Posted on 03/19/2005 1:58:53 PM PST by M. Espinola
Wartime, Adolf Hitler suggested, "was the best time for the elimination of the incurably ill." Many Germans did not want to be reminded of individuals who did not measure up to their concept of a "master race." The physically and mentally handicapped were viewed as "useless" to society, a threat to Aryan genetic purity, and, ultimately, unworthy of life.
At the beginning of World War II, individuals who were mentally retarded, physically handicapped, or mentally ill were targeted for murder in what the Nazis called the "T-4," or "euthanasia," program.

The "euthanasia" program required the cooperation of many German doctors, who reviewed the medical files of patients in institutions to determine which handicapped or mentally ill individuals should be killed. The doctors also supervised the actual killings.
Doomed patients were transferred to six institutions in Germany and Austria, where they were killed in specially constructed gas chambers. Handicapped infants and small children were also killed by injection with a deadly dose of drugs or by starvation.
The bodies of the victims were burned in large ovens called crematoria.
Despite public protests in 1941, the Nazi leadership continued this program in secret throughout the war. More than 200,000 handicapped people were murdered between 1940 and 1945.

The T-4 program became the model for the mass murder of Jews, Roma (Gypsies), and others in camps equipped with gas chambers that the Nazis would open in 1941 and 1942. The program also served as a training ground for SS members who manned these camps.
All graphics added
This Nazi poster reads: "This person suffering from hereditary defects costs the people 60,000 Reichmarks during his lifetime. People, that is your money. Read 'New People'."
Hitler would be in awe and envious of what we have been doing since Roe vs. Wade. Hitler was an amateur.
And so it begins...again.
══════════
Copy the passage of the post on the Nazi T-4 program from "Doomed patients were" to "ovens called crematoria.", substituting "furnaces" for "ovens".
══════════
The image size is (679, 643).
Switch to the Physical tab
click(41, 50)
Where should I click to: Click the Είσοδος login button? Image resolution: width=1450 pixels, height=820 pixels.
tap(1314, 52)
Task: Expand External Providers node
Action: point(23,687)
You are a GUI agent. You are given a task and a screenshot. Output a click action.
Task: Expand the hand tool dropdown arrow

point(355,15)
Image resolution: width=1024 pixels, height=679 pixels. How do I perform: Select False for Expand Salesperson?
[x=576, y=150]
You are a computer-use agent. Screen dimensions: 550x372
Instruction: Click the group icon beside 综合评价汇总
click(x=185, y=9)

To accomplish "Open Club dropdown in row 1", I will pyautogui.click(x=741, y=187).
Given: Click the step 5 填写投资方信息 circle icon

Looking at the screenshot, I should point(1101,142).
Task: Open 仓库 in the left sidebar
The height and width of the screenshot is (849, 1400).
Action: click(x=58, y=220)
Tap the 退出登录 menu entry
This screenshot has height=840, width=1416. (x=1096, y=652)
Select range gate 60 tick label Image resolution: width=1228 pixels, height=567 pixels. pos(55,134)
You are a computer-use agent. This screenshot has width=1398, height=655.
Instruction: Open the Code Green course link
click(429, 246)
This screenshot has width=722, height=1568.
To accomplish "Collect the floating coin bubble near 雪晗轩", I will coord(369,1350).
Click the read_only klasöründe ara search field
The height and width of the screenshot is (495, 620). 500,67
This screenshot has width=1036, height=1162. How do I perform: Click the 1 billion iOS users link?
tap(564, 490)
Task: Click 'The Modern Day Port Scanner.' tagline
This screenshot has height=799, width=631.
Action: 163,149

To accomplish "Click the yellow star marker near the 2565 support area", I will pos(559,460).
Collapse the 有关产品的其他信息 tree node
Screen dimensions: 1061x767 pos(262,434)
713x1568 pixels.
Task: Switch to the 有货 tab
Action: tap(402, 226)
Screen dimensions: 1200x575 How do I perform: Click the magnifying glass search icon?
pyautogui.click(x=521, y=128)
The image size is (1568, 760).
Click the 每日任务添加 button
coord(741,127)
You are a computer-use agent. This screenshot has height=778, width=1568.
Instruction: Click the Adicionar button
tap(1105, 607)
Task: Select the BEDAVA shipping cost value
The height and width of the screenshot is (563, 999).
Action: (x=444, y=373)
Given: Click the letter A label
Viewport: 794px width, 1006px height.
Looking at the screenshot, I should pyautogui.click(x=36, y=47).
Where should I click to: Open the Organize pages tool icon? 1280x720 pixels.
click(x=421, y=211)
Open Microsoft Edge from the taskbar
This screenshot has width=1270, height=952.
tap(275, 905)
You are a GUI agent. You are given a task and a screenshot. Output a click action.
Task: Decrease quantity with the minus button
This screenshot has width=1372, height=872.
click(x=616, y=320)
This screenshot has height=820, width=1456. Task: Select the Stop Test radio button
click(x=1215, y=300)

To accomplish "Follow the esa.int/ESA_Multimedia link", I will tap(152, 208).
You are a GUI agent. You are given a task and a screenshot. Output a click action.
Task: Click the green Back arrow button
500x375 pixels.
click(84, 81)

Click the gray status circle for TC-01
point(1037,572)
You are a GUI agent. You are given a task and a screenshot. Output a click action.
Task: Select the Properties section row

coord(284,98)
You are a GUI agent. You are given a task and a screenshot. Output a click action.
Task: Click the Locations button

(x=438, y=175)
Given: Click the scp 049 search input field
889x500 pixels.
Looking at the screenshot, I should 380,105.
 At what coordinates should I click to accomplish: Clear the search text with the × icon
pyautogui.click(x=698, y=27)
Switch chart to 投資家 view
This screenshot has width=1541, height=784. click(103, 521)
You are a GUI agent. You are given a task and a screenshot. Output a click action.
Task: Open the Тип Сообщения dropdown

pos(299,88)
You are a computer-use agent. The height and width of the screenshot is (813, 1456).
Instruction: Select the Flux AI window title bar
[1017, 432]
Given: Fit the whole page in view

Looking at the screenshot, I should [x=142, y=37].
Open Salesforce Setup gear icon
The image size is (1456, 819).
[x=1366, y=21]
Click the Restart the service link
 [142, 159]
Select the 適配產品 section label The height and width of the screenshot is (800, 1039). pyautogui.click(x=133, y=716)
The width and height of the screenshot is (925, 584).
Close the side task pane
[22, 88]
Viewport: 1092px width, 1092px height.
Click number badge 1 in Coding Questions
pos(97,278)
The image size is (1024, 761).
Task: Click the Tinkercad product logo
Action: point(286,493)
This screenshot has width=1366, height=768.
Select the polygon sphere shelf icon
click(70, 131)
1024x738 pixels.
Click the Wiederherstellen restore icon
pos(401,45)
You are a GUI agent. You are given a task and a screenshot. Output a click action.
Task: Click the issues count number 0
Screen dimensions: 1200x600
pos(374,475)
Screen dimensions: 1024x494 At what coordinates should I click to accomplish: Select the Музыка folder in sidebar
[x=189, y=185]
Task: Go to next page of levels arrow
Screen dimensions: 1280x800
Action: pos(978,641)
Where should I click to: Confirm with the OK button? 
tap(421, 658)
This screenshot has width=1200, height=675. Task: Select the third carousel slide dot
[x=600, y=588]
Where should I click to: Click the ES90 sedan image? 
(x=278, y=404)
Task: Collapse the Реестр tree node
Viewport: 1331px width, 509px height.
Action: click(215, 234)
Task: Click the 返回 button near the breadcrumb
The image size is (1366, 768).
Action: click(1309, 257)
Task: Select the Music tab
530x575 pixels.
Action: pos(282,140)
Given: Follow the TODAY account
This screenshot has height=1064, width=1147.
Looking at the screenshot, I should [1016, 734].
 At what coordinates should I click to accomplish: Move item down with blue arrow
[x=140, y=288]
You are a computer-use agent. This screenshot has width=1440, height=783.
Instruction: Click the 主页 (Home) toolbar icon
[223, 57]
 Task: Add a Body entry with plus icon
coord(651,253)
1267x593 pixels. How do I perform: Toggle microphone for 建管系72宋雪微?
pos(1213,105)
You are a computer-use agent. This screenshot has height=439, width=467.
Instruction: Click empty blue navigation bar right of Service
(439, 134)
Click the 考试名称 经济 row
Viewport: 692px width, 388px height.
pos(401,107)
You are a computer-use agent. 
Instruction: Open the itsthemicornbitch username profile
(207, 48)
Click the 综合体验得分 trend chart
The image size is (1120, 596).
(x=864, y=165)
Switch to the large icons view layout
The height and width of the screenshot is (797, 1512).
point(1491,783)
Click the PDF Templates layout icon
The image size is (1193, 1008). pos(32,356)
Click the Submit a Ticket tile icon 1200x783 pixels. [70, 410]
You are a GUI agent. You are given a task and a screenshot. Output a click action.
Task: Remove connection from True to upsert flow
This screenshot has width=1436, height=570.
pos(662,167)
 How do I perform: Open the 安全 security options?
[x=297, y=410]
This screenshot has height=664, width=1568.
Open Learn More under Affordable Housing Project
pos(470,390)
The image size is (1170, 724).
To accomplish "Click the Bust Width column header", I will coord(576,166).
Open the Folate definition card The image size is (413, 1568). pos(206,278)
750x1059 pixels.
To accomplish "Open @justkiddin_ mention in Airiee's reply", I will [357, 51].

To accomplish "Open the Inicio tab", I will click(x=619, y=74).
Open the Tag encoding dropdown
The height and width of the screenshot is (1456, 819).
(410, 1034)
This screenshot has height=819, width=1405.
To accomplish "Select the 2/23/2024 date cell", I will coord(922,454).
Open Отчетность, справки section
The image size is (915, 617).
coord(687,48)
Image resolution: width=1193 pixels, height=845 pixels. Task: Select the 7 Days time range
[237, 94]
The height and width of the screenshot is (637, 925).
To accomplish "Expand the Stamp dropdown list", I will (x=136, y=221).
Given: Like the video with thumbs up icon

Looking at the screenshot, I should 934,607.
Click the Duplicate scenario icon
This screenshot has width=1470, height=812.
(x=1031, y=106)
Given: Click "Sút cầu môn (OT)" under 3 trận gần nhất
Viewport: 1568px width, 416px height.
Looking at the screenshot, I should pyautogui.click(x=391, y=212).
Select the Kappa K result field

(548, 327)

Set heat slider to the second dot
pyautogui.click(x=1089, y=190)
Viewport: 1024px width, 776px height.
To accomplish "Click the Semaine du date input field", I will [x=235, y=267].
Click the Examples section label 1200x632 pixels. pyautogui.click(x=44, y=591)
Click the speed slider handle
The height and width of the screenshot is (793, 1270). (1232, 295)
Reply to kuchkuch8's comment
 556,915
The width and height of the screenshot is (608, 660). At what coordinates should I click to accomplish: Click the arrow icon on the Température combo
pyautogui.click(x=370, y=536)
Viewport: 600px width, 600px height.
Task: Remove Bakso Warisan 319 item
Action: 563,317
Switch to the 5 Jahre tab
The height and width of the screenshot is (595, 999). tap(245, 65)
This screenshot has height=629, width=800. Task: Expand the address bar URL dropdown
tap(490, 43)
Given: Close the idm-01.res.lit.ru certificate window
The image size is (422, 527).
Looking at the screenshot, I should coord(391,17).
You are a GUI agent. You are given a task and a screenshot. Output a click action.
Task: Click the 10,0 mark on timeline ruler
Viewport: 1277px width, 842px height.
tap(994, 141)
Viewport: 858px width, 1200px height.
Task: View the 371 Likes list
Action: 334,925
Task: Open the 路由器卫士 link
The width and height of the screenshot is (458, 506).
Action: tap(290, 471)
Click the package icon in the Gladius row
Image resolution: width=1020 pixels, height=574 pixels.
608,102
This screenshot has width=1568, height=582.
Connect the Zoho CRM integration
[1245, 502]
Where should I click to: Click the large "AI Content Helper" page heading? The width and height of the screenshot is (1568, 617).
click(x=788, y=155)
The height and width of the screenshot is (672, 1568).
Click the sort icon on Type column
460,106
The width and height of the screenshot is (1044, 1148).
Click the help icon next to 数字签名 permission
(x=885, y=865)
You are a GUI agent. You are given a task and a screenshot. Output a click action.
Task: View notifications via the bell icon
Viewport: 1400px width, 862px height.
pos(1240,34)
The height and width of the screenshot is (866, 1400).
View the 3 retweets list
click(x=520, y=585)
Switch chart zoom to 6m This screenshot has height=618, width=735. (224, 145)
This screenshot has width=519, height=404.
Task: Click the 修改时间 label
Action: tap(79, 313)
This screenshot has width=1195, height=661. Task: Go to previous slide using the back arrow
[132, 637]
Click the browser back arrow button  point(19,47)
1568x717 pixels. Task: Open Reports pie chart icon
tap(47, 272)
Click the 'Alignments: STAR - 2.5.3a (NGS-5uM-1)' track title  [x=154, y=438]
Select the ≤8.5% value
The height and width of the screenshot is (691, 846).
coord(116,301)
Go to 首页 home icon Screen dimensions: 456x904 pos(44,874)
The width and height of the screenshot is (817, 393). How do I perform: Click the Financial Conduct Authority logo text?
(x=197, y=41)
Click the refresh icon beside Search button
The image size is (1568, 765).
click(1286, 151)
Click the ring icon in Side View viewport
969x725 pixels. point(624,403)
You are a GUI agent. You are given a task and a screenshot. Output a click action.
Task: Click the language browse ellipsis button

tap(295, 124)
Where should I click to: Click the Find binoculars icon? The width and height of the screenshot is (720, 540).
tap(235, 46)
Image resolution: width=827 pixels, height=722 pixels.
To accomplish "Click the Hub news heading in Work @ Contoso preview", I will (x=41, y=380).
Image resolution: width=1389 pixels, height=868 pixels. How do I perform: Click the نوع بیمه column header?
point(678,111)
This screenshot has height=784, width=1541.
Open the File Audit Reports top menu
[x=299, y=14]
══════════
TASK RESULT:
Doomed patients were transferred to six institutions in Germany and Austria, where they were killed in specially constructed gas chambers. Handicapped infants and small children were also killed by injection with a deadly dose of drugs or by starvation.
The bodies of the victims were burned in large furnaces called crematoria.